Destruction of Zlijeb Mosque

Žlijeb is a village in Visegrad Municipality. According to the 1991 census, it had a population of 179 out of which 142 were Bosnian Muslims. The entire Muslim population was either driven out, murdered or sent to concentration camps in the Visegrad Municipality. All Bosniak property was destroyed and the village  mosque was burnt down and the minaret dynamited. Until now only Boban Simsic has been on trial for crimes committed in this village.

Visegrad-Zlijeb-enterijer srusene dzamije

Image: The interior of the Zlijeb mosque built in 1550.

Visegrad-Zlijeb-enterijer srusene dzamije-1

Image: A tree has grown in the middle of the mosque. In the rear is the mihrab.

Visegrad-Zlijeb-minirana i zapaljena dzamija

Image: The mosque burnt down and the minaret dynamited.

Visegrad-Zlijeb-srusena dzamija

Image: The mosque burnt down and the minaret dynamited.

Visegrad-Zlijeb-srusena dzamija-1

Image: The mosque burnt down and the minaret dynamited. Notice the top of the minaret stuck in the ground due to explosion.

Visegrad-Zlijeb-srusena dzamija-2

Image: The top of the minaret stuck in the ground due to explosion when the minaret was dynamited.

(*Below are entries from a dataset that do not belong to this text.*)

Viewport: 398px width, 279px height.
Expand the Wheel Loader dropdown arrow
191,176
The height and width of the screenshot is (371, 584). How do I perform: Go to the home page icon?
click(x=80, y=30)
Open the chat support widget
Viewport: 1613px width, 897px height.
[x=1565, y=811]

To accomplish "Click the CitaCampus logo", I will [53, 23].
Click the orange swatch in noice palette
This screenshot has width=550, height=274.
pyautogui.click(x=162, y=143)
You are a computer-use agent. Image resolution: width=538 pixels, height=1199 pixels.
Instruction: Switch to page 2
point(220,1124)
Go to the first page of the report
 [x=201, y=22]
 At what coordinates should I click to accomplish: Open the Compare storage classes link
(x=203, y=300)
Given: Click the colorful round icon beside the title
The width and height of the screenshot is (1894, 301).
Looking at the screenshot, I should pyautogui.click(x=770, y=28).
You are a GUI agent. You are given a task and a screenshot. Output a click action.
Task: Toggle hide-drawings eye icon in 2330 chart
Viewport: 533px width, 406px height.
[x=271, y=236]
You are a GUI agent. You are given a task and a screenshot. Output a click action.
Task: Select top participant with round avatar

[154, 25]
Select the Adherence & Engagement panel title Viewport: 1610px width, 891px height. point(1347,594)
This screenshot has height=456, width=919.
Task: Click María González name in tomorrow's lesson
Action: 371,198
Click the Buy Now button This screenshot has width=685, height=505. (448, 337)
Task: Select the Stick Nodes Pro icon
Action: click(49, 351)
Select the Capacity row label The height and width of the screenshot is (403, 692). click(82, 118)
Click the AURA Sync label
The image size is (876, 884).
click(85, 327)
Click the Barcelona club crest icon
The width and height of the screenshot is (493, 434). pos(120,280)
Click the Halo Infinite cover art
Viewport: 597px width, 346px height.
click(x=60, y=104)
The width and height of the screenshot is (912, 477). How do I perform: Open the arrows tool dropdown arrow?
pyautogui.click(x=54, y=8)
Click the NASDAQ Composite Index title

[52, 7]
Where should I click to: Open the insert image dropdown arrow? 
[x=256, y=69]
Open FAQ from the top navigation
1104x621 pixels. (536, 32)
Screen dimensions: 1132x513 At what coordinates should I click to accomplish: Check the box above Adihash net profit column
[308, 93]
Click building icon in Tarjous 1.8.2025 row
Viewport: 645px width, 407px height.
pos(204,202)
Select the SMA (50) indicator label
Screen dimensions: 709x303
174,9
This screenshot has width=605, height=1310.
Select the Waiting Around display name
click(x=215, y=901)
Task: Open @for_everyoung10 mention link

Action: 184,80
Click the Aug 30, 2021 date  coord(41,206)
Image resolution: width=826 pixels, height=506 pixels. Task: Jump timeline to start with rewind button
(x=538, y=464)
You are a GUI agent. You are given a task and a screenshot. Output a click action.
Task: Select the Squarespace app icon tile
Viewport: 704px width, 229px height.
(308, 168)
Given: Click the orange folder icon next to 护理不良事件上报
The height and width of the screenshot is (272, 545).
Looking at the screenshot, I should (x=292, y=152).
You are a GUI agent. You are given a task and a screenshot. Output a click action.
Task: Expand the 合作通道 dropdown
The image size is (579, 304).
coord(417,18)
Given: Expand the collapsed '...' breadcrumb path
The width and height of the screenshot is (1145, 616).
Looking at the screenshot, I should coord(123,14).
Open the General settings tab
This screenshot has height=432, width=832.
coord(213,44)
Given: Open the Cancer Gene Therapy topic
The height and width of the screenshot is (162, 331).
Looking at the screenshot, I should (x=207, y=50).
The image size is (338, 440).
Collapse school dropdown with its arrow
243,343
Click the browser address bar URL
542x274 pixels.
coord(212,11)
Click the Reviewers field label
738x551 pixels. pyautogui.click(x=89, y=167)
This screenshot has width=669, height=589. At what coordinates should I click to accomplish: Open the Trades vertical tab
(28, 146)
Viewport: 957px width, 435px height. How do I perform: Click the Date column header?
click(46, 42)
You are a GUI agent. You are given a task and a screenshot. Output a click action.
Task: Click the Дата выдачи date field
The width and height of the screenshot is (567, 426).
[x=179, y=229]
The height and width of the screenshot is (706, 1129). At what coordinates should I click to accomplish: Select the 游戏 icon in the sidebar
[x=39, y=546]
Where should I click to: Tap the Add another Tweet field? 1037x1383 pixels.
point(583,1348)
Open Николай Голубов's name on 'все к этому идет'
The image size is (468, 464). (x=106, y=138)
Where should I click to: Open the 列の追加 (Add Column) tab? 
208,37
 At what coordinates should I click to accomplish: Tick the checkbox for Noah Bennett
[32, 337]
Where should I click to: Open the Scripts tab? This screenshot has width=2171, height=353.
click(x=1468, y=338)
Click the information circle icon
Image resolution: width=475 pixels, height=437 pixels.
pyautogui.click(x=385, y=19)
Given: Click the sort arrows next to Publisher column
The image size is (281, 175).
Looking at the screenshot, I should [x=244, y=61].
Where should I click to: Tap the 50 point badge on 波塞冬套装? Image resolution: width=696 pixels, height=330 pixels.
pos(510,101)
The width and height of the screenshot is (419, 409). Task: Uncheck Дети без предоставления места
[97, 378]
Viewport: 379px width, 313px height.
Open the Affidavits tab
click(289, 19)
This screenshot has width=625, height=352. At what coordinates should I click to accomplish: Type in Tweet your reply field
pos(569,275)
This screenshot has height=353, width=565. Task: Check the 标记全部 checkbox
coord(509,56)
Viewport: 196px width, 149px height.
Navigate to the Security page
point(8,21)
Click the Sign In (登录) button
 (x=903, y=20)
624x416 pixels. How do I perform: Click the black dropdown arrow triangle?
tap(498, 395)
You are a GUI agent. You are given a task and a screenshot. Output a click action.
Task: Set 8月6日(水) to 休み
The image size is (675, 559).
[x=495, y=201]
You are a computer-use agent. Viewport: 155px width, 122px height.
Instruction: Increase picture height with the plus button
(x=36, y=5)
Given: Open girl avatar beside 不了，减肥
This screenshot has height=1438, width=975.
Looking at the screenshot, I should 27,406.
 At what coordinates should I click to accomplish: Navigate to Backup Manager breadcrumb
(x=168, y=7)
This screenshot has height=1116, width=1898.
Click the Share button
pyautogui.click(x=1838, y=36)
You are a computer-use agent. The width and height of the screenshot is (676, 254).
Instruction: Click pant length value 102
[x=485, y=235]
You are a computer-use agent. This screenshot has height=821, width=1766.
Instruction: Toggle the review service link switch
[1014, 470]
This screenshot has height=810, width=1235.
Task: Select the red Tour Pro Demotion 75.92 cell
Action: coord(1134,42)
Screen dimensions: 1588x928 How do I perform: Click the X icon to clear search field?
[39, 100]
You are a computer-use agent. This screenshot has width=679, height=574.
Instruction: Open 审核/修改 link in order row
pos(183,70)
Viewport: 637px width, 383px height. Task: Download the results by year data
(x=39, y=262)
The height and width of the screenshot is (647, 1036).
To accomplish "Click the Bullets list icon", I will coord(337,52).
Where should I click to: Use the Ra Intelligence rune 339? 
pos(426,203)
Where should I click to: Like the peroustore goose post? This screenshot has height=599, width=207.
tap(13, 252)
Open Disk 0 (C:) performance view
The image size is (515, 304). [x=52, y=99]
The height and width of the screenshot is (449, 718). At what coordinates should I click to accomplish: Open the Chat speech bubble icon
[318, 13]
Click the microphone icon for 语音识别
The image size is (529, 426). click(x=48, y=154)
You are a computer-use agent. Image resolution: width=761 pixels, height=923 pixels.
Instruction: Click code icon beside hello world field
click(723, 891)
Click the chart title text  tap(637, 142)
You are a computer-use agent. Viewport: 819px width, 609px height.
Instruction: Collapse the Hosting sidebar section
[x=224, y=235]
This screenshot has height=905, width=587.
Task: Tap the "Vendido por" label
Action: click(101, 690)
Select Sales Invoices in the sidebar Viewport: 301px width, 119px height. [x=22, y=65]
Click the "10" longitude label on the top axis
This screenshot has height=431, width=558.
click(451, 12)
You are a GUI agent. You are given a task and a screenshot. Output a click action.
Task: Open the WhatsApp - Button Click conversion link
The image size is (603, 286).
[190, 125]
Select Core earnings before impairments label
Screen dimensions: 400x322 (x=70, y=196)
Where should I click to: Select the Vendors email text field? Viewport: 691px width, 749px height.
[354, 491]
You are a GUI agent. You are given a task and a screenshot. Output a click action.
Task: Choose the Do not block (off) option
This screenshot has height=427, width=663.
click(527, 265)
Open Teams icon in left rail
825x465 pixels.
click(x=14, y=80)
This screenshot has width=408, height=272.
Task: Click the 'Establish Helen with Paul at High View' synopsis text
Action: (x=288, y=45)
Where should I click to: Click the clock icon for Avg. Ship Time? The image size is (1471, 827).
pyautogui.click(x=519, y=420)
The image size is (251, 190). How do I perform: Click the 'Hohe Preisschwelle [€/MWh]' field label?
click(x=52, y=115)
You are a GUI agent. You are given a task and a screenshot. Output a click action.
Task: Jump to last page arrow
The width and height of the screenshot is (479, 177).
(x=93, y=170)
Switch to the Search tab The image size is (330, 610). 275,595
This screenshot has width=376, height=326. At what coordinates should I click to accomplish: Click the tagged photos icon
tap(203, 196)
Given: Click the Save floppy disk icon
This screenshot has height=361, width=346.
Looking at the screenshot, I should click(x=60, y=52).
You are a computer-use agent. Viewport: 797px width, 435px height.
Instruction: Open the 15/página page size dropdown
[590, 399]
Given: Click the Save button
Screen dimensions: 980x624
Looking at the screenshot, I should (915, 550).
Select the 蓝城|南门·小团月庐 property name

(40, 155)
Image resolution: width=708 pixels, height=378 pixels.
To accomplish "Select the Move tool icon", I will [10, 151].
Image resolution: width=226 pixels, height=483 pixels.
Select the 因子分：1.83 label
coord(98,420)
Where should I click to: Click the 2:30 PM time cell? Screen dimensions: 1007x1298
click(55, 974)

12 Responses to “Destruction of Zlijeb Mosque”

  1. Abdul Majid Says:

    Images like that give me the notion that whoever did that must be drawn and quartered and his ashes scattered. After all the inhumanity that almost all Bosniaks of Podrinje experienced it would be only too right that the werewolves who did that suffered teh inhumanity they inflicted themselves. And especially when I think of teh Orthodox church built on Granny Fata’s front yard. The Serbsd should be forced to tear it down WITH THEIR BARE HANDS! But the stones should be used to rebuild the Zlijeb mosque. And the bells should be made into its chandeliers. I have never subscribed to religious hate. But after knowing what happened in Bosnia, some years back when I traveled to Morocco, I visited the Qaraouine Mosque in Fes, and I happened to notice that a lot of the lamps in it were actually old church bells captured either in Spain in the 11th and 12th century by the Almoravids and Almohads, or brought by Moulay Ismail from the conquered Portuguese and Spanish settlements on the Moroccan coast in the 18th century. And, believe me, I drew some comfort from this.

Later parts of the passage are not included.